The ILO says that based on national statistics there were 52.6 million domestic workers last year, but it believes that a more realistic figure is closer to 100 million people. Credits: Caritas

The ILO says that based on national statistics there were 52.6 million domestic workers last year, but it believes that a more realistic figure is closer to 100 million people.
Credits: Caritas

Caritas Internationalis says that a new treaty adopted by the International Labour Organisation (ILO) is a milestone in protecting millions of domestic workers around the world.

Governments, employers and unions meeting at the 100th ILO conference in Geneva voted on Thursday 16 June to approve the Domestic Workers Convention and a further recommendation. Under the new international legal instrument, domestic workers will have rights such as an entitlement to social protection, to rest days and annual leave, collective bargaining and protection from abuse.

Caritas has been campaigning to improve the working conditions of domestic workers through the adoption of such a convention. Under the campaign “Under one roof, under one law, equal rights for migrant domestic workers”, Caritas has advocated first and foremost for the respect and the dignity of migrant domestic workers.
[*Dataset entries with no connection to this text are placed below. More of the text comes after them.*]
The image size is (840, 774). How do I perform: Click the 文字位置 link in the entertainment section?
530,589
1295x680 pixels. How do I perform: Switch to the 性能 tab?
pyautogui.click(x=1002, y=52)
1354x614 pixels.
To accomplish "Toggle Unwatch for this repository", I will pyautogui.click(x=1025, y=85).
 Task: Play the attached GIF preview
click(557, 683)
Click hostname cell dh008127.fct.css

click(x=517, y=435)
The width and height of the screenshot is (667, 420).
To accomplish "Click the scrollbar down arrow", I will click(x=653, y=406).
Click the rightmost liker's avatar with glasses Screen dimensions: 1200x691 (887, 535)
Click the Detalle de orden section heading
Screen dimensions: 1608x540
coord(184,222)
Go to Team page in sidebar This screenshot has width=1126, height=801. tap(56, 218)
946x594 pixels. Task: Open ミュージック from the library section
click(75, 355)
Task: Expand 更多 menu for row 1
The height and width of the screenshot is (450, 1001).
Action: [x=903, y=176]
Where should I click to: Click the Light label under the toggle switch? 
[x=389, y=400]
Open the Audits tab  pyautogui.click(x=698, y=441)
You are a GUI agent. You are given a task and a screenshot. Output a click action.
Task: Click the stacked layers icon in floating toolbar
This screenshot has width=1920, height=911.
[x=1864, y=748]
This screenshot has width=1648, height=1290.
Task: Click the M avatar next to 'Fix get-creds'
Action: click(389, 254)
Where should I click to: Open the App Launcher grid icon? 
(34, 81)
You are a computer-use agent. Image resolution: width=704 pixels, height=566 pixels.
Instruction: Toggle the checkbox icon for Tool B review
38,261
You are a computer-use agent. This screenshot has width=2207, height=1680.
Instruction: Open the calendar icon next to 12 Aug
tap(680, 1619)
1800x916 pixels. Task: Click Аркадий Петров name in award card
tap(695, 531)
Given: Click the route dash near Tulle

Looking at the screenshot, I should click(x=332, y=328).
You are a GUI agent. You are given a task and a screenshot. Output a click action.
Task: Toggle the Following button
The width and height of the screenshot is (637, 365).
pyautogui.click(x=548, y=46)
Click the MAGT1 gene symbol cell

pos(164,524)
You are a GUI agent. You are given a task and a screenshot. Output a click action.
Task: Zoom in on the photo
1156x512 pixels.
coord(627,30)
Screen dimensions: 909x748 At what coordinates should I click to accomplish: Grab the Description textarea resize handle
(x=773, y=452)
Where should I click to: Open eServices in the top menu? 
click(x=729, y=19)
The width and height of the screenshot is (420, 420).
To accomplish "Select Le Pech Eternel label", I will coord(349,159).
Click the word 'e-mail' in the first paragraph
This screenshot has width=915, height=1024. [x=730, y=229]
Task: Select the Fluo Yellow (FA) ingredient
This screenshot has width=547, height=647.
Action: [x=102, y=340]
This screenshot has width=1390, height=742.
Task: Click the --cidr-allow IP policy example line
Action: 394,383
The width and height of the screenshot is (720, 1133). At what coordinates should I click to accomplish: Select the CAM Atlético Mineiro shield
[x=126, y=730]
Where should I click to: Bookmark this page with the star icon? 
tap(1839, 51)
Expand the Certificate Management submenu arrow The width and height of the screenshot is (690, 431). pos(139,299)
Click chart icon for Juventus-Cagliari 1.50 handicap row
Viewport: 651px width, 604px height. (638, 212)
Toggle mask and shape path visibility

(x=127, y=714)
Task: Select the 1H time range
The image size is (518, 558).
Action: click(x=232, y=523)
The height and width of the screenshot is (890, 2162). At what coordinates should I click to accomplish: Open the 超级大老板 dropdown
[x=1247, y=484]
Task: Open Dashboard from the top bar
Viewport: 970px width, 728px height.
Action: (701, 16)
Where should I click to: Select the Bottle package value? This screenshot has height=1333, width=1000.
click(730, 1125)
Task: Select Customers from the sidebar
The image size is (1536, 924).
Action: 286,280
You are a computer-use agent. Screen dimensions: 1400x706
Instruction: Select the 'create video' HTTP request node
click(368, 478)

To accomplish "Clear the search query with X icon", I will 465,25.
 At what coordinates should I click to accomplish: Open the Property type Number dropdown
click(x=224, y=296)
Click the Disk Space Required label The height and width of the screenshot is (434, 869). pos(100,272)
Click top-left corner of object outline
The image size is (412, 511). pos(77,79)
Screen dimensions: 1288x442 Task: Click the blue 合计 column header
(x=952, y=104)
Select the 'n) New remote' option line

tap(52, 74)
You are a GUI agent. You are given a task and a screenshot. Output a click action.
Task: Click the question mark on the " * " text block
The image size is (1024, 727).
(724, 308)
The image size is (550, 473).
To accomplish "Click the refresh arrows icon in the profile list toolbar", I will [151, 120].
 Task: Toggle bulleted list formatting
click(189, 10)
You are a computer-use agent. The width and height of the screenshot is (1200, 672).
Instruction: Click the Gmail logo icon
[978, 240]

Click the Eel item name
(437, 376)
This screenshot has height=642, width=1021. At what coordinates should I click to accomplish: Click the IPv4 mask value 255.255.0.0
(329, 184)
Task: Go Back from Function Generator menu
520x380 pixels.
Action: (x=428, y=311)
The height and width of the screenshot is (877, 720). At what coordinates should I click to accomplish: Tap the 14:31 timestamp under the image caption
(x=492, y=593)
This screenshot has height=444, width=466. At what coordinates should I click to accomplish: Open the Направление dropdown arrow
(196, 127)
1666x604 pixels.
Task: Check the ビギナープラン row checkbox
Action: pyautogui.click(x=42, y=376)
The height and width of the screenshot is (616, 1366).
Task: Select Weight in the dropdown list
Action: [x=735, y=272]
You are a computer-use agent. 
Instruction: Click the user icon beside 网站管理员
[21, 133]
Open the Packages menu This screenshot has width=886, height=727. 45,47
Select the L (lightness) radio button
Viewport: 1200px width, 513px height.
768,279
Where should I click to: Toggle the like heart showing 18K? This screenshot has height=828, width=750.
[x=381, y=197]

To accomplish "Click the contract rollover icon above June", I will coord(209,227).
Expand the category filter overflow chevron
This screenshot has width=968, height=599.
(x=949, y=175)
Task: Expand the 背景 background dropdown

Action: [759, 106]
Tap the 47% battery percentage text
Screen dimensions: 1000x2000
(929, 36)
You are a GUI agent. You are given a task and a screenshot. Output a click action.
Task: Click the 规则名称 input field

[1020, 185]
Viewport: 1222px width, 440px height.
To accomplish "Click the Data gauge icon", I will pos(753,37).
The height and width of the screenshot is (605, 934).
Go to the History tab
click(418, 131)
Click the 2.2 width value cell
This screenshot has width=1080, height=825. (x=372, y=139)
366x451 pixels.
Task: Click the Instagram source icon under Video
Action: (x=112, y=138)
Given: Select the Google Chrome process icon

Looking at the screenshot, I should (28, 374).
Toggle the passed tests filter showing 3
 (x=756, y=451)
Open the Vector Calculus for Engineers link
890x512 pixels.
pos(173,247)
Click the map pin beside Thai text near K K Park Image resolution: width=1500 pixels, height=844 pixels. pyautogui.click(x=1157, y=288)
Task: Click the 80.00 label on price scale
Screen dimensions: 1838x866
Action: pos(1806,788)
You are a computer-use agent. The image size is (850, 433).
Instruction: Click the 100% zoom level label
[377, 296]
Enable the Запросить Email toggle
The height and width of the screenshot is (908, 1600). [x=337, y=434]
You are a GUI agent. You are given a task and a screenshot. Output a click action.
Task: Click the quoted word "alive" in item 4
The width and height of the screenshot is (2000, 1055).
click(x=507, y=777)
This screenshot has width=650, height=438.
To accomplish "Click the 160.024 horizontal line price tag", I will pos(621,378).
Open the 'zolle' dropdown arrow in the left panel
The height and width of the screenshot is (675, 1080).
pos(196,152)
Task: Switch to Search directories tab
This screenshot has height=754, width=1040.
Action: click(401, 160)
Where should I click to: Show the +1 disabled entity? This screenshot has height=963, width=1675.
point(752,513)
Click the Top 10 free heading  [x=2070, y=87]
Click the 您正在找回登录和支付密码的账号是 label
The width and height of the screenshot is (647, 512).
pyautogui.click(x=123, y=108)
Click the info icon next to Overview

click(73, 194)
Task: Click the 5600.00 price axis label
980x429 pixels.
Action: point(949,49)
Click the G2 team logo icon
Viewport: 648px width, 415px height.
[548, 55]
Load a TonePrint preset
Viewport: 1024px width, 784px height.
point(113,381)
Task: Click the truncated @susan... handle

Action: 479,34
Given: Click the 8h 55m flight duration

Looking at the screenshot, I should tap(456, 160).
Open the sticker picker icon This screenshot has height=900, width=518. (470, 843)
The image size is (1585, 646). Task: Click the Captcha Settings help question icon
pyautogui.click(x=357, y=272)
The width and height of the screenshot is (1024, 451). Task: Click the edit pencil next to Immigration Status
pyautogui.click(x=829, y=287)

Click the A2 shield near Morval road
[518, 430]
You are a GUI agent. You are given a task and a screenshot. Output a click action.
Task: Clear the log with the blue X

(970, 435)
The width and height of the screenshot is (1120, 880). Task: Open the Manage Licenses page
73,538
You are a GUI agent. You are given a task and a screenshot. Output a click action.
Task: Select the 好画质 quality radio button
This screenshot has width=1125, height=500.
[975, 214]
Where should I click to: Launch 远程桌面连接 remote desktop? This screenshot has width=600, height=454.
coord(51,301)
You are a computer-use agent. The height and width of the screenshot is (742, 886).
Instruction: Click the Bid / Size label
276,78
Director of Policy Martina Liebsch said, “Although working so close to family life, in households and being entrusted the care of children or elderly, domestic workers are badly treated. Instead they deserve our respect.

“The Domestic Workers Convention will benefit the lives of millions of people around the world. Governments have finally recognised that domestic workers have the same labour rights enjoyed by everyone else. It is a milestone in breaking the prejudice they face every day, especially migrant domestic workers.

“Caritas will follow up on the ratification and implementation of the convention. We need to see these words materialise into good practises, offering decent working conditions and effective protection from abuse and exploitation.”

Caritas highlights the inclusion of access to a complaint mechanism for domestic workers and their right to collective bargaining and freedom of association as key elements of the treaty.

Caritas says that provision on the complaint mechanisms would be stronger if migrant domestic workers had been given the possibility to stay in the country of employment while their complaint was being processed.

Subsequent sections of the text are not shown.